By Christopher Huber

When David Cheng, of Sammamish, won his first Pacific Formula 2000 race March 6 in Fontana, Calif., his operations manager, Dan Gulickson, cried for hours.

Emotions ran high as Cheng, 20, and his crew had to adapt to last-minute monsoon-like conditions and drive intelligently to beat out the competition. In the final lap, he had a 20-second lead, but the flagger had not put out the white flag to signal the last lap, Cheng said. He slowed down a bit, confused and trying to stay ahead. With no windshield, water sprayed in his face at up to 160 miles per hour. But he still managed to cross the finish line first.

“I’m not losing this … I’m not losing this,” Cheng told himself in the car’s cockpit. “You need incredible mental concentration.”

After meeting at Chrysalis School in Woodinville, Cheng and Gulickson, his former teacher, teamed up to pursue both of their passions: speed.

“With racing, I always loved it,” said Cheng, a self-proclaimed adrenaline junkie, who found an interest in racing at age 6.

Gulickson, a Klahanie resident, helped Cheng rise through the racing-circuit ranks and eventually go pro in 2009.

Racecar driver David Cheng, of Sammamish (left), and Dan Gulickson, mentor and operations manager, celebrate after Cheng’s first Formula 2000 series win March 6 in Fontana, Calif. Contributed

The victory was the culmination of years of long hours on the road, pricey investments and a sheer determination to pursue their dream of professional racing.

“It was by far the best moment of my life,” Cheng said upon returning home from Cal Speedway in California.

Gulickson, who doesn’t have children, said mentoring Cheng is like working with one of his own. He’s like a dad watching his son achieve a dream, he said.

“I love him like my own,” Gulickson said.

The two have worked with other Cheng Racing team members since 2006 as Cheng raced go-cart style autocross, Karting Rotax International class and Skip Barber racing circuits. Each one was a step up — in speed, car style and financial commitment — from the last, Cheng and Gulickson said. After just three races — he’s raced in seven total — at the F2000 level, Cheng earned Rookie of the Year accolades, Gulickson and Cheng said.

“Skip (Barber) is like the first couple of years at UW. We’re at grad school now,” Gulickson said. “To me, it’s the epitome of a team sport.”

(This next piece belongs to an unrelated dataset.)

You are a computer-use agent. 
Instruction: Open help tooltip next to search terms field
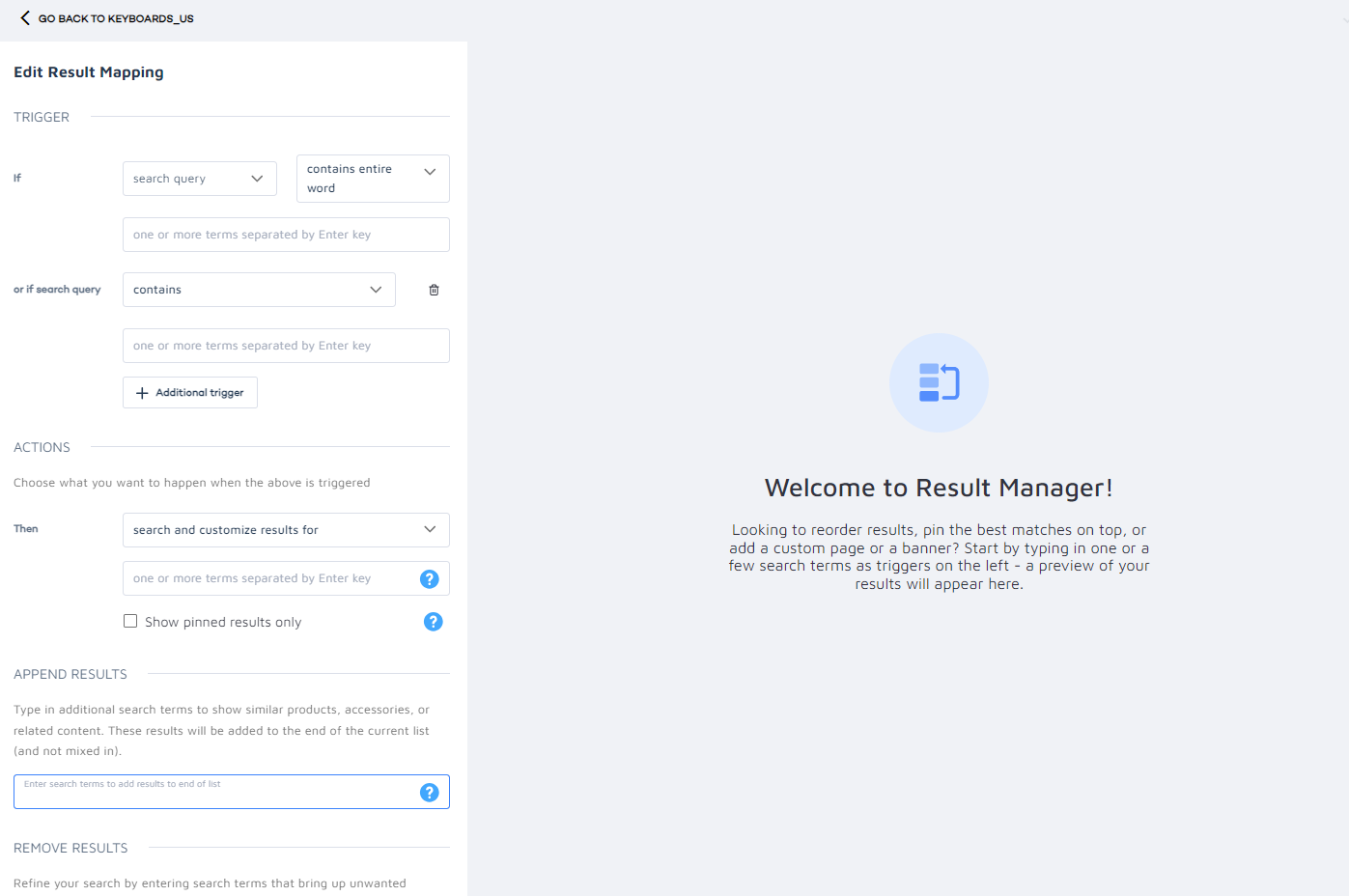click(429, 578)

Racing a Formula car is much different from a go-cart-style racecar, Cheng said. His new car, racing since late 2009, goes up to 160 mph on straightaways, corners better the faster you go and doesn’t have a speedometer. The 1,000-pound machine can pull 3-Gs around a corner, Gulickson said. It’s not as much about going fast as it is about driving well and pushing the threshold of fear, they said.

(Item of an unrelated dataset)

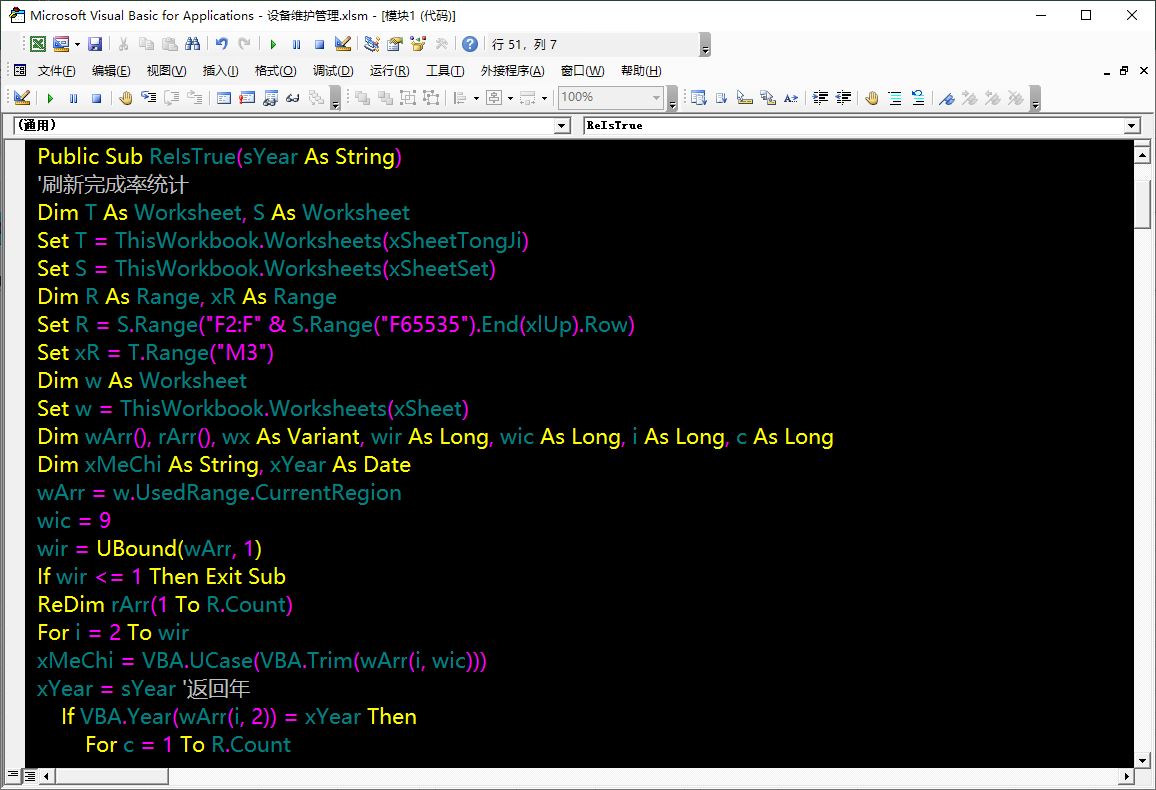Viewport: 1156px width, 790px height.
Task: Open the 调试(D) menu
Action: click(332, 71)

“You push the car to the limit and then you wanna go out there and push it some more,” Cheng said. “You’re always riding the edge. That is the fun part. And that’s the hardest part.”

He doesn’t spend all of his time traveling and racing. Cheng said he manages to continue his education at the UW taking online classes. He’s got a strong work ethic that helps him on the track, but also affects life outside the racing world, Gulickson said.

“You get as much out of it as you put in,” Cheng said.

Next up, Cheng plans to enter more international races, including some in China, where his parents live. They want to be able to see him race, Cheng said.

The Chengs moved to the Seattle area from Beijing when David was 6, he said. He attended Challenger Elementary School, Beaver Lake Middle School and Skyline High School.

The two said they feel lucky to be doing what they love. Most youth only dream of racing, Cheng said.

“It’s almost every kid’s dream and I get to live it out,” he said.